**** Excerpt ****

Kashef Mahboob Chowdhury

Kashef Mahboob Chowdhury

Bangladeshi architect, Kashef Mahboob Chowdhury’s projects have deep emphasis on climate, materials and context, weaving them together to create thoughtful design.

Architect Kashef Mahboob Chowdhury was born in Dhaka to a civil engineer father. He grew up in Bangladesh and the Middle East before graduating in architecture from the Bangladesh University of Engineering and Technology (BUET) in 1995. He founded his Dhaka-based firm URBANA in the same year.

His projects have deep emphasis on climate, materials and context – both natural and human. His projects in the studio are given extended time for research so as to reach a level of innovation and original expression. His works range from conversion of ship and low cost raised settlements in ‘chars’ to training centre, mosque, art gallery, museum, residences and multi-family housing to corporate head offices.

His Friendship Hospital, an 80-bed community hospital situated in a remote rural area of southwest Bangladesh had won the Royal Institute of British Architects (RIBA) International Prize 2021.

The building is composed of a series of low-lying pavilions inspired by the local thatched huts made from locally sourced brick and interspersed with courtyards. These courtyards that closely resemble the villages of Bangladesh are used to naturally light and ventilate the hospital wards, while also offering patients and visitors places to rest.

**** Information provided ****

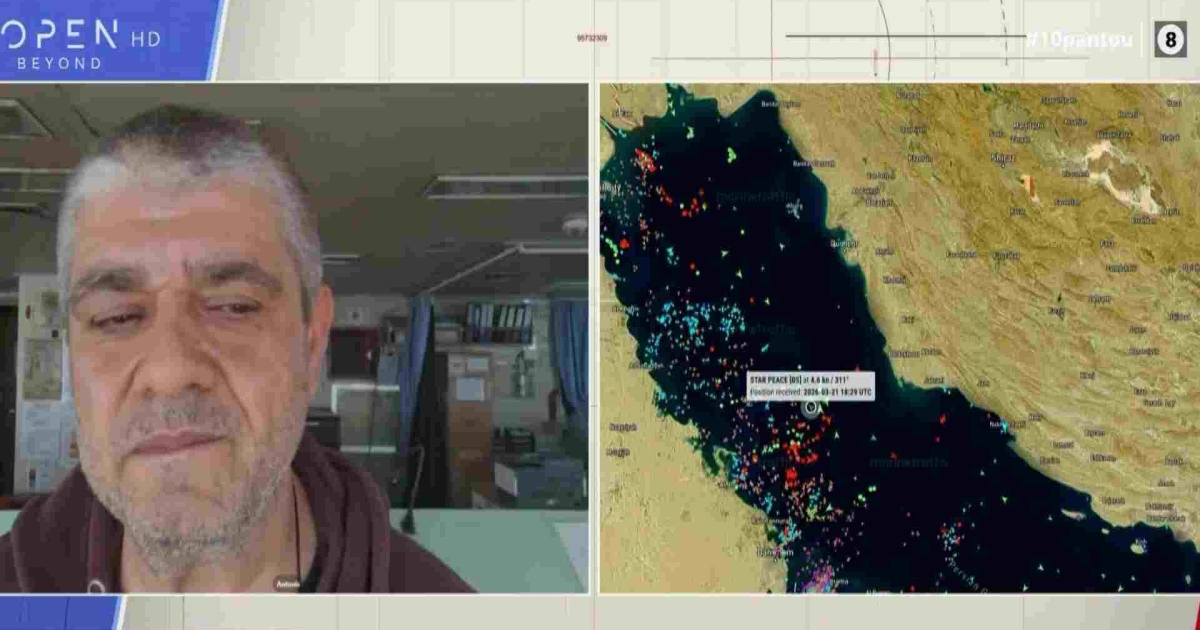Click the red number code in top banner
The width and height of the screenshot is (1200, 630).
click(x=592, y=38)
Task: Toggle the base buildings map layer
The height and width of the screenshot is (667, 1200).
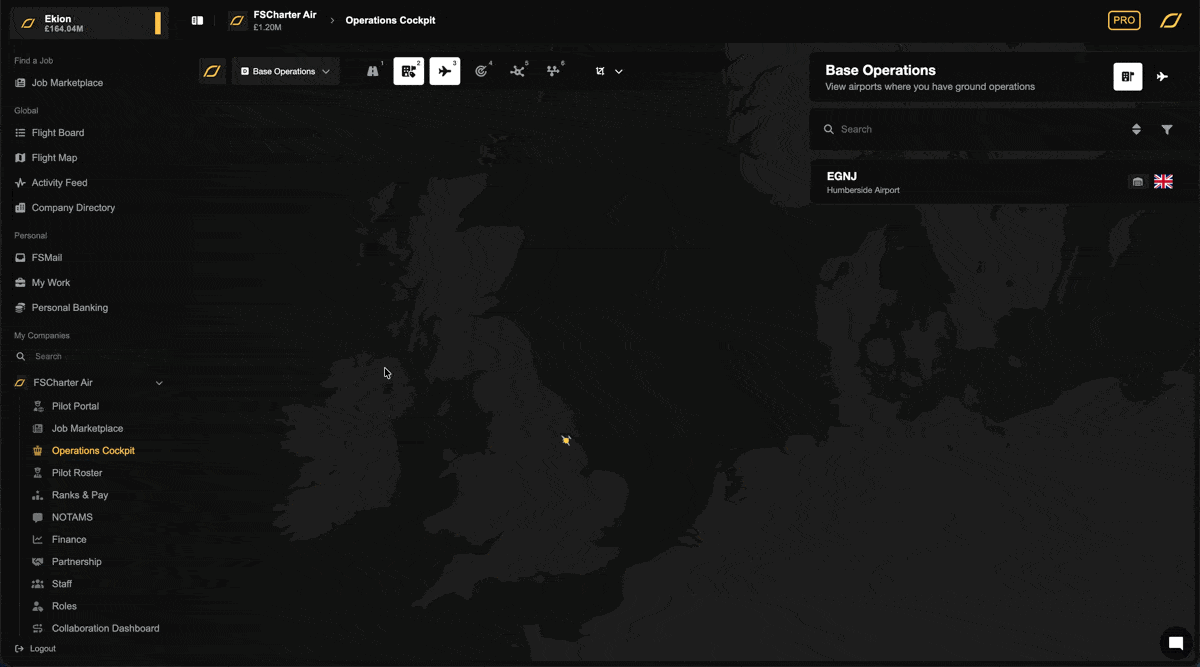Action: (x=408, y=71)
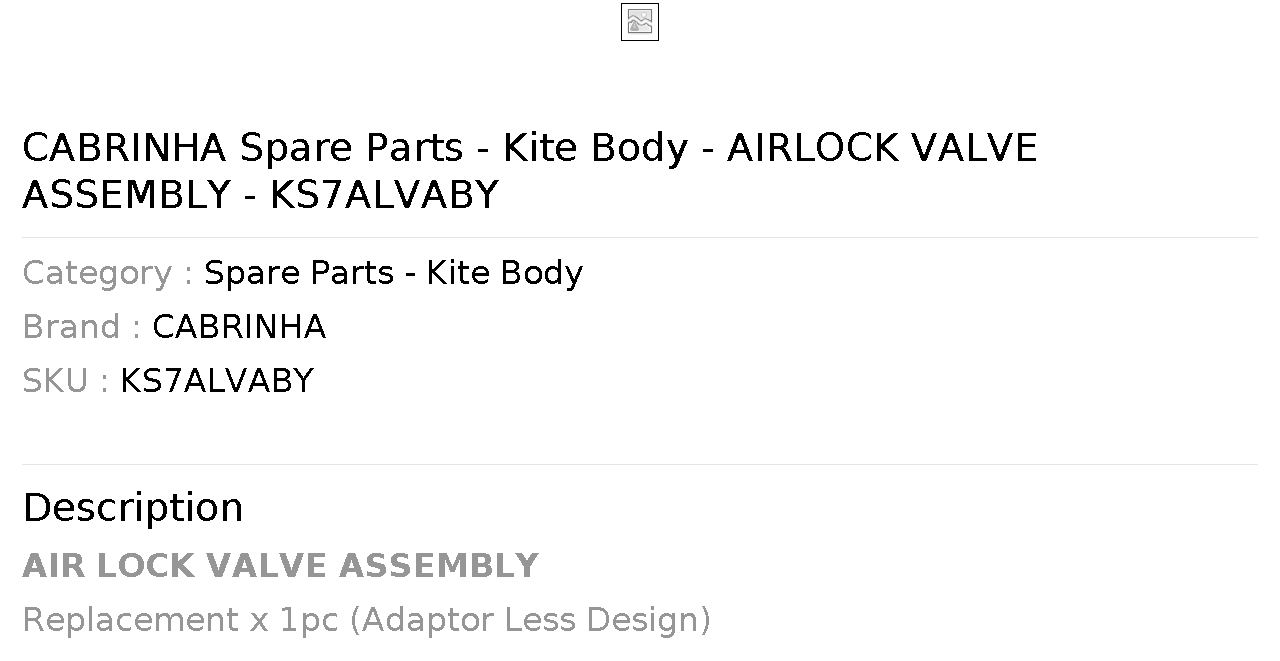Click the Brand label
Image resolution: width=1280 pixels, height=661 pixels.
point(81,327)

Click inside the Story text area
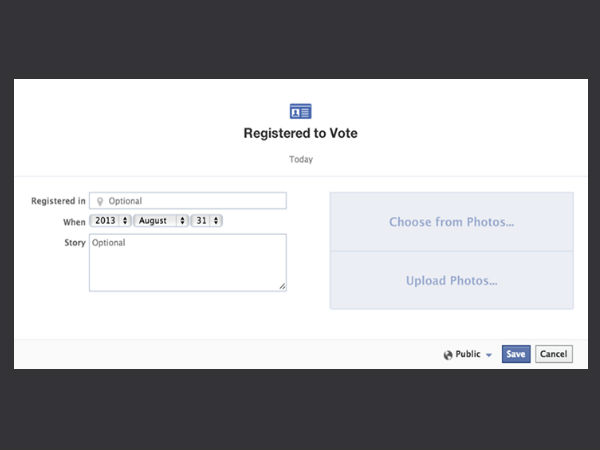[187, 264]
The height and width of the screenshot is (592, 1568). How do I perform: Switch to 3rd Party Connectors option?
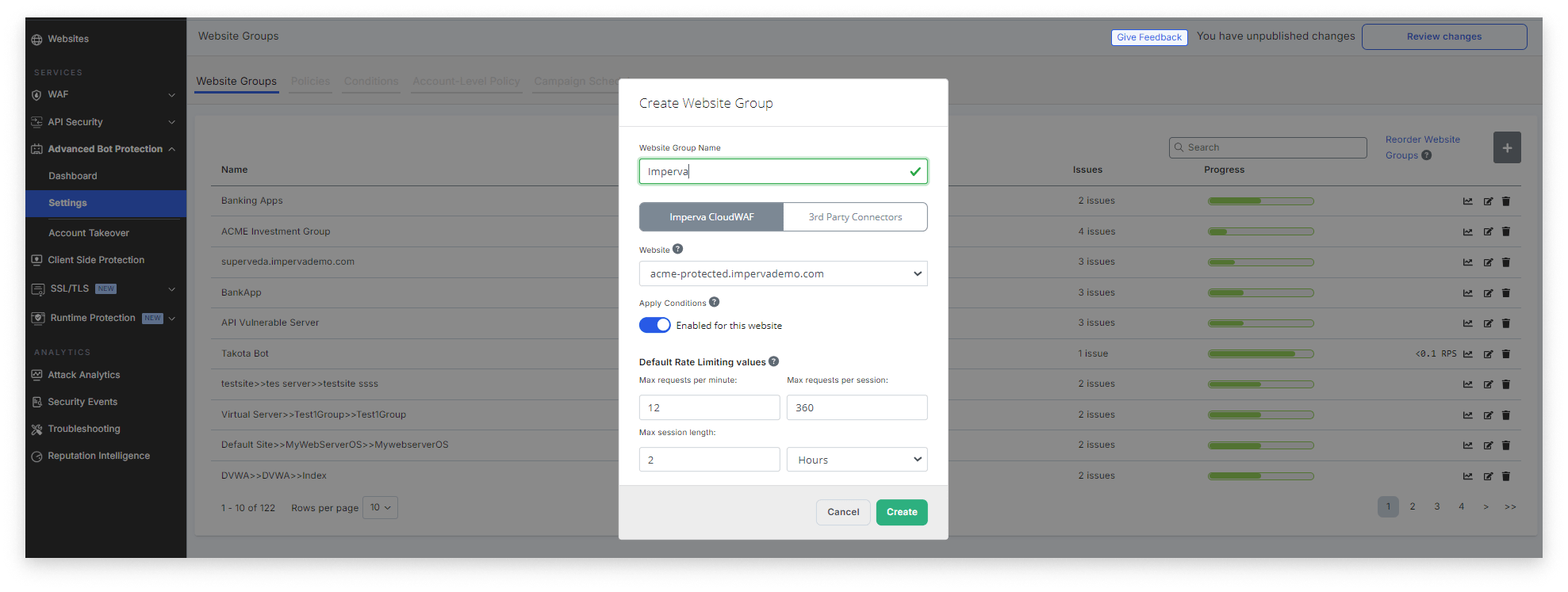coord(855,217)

****
**** Information provided ****

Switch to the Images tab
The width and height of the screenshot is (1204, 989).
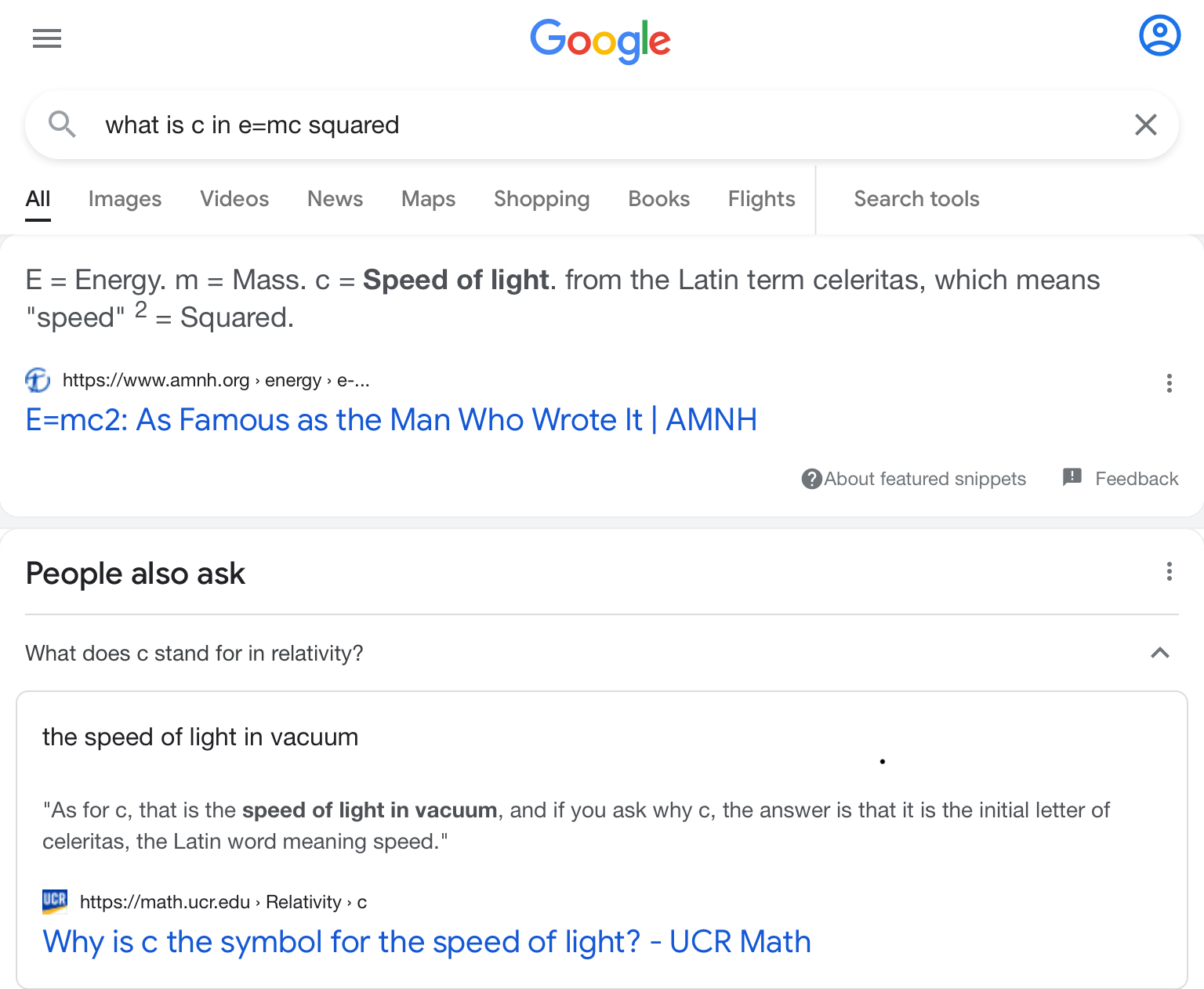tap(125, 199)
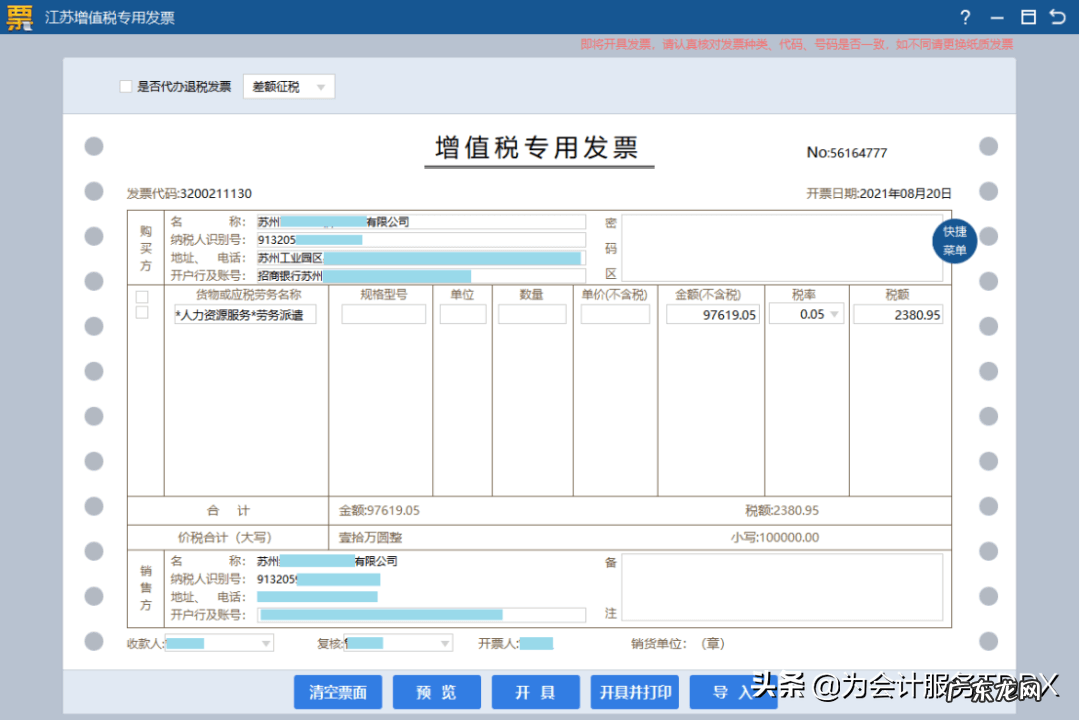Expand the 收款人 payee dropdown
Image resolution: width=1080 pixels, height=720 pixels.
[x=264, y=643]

****
**** Information provided ****

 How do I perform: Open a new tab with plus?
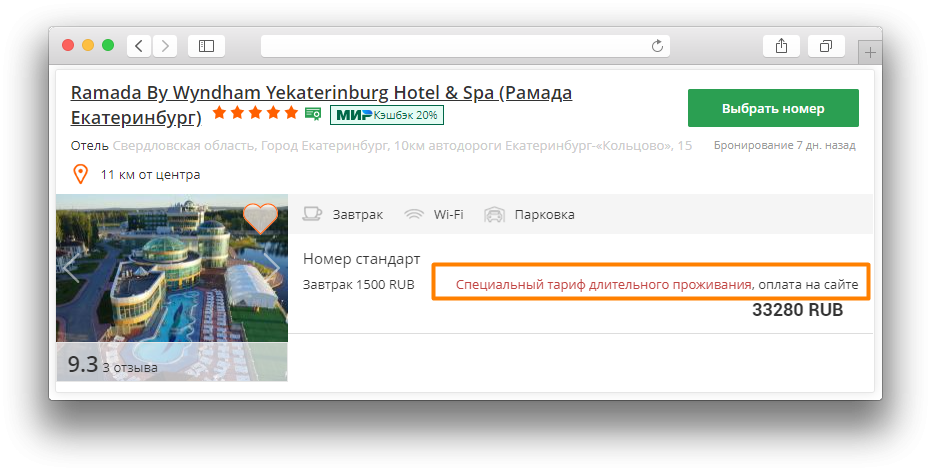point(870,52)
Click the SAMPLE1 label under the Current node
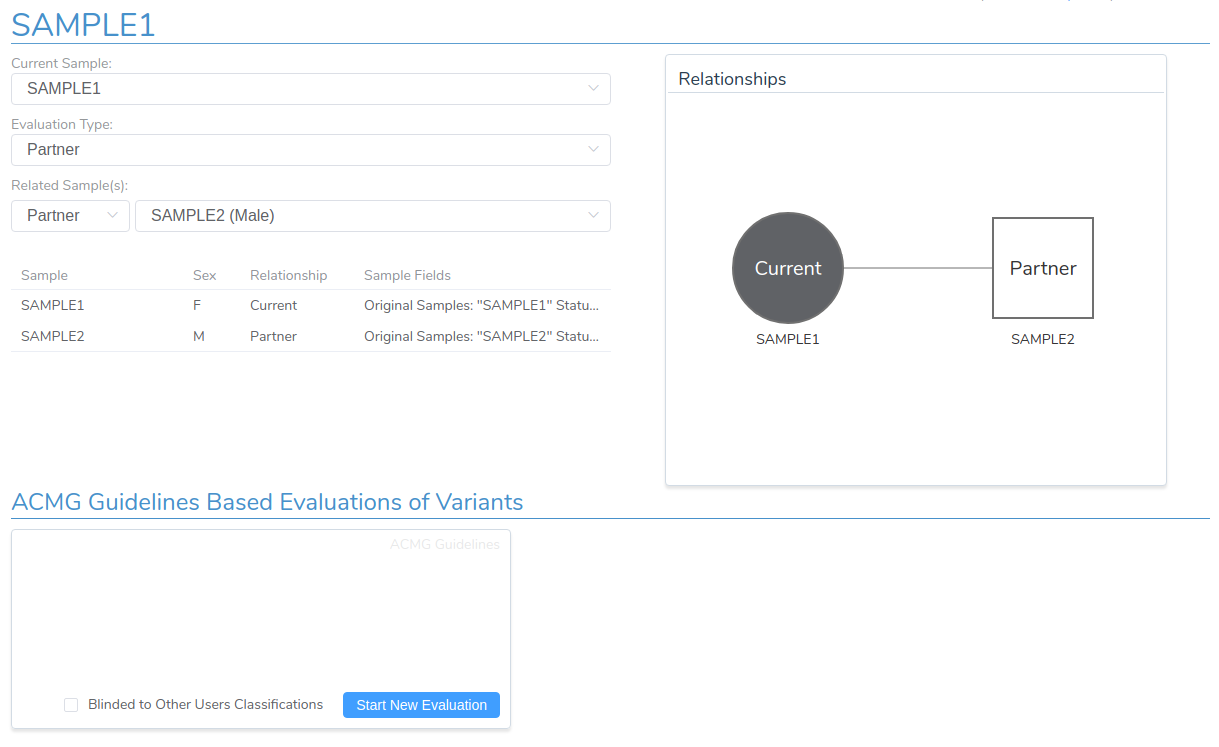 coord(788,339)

****

• **Activity 1**: In the profile of architect Kashef Mahboob Chowdhury, reproduce the passage that begins at the words "The building is" and stops after the words "places to rest.".
• **Activity 2**: According to the profile of architect Kashef Mahboob Chowdhury, what prize did his Friendship Hospital win?
• **Activity 3**: Continue the profile of architect Kashef Mahboob Chowdhury from the point where it stops.

• **Result 1**:
The building is composed of a series of low-lying pavilions inspired by the local thatched huts made from locally sourced brick and interspersed with courtyards. These courtyards that closely resemble the villages of Bangladesh are used to naturally light and ventilate the hospital wards, while also offering patients and visitors places to rest.

• **Result 2**: The Royal Institute of British Architects (RIBA) International Prize 2021.

• **Result 3**:
Another one of Chowdhury’s award-winning projects was the Friendship centre, Kushtia, which drew inspiration from the ruins of Mahasthangarh. It was more of a necessity than a choice. The only way they could build on the low lying piece of land and protect the entire campus is with a path or an embankment and that’s why the structure looks the way it does.

He has been a visiting faculty at the North South University and BRAC University, both in Bangladesh and has been a juror in final year crits in universities in Dhaka. He was twice finalist in the Aga Khan Award for Architecture and has won first prize in Architectural Review’s AR+D Emerging Architecture Award 2012.

He has designed and published three books: Around Dhaka, 2004; Plot Number Fifty Six, 2009 and The Night of Fifteen November, 2011 – a photographic and recorded account of some survivors of the Cyclone Sidr in the coastal areas of Bangladesh.

Chowdhury maintains his respect of time, stating his desire to separate his studio from the influences of ‘the passing world’ to avoid ‘rushing through the design process’, and to always remember that ‘time is of the essence’.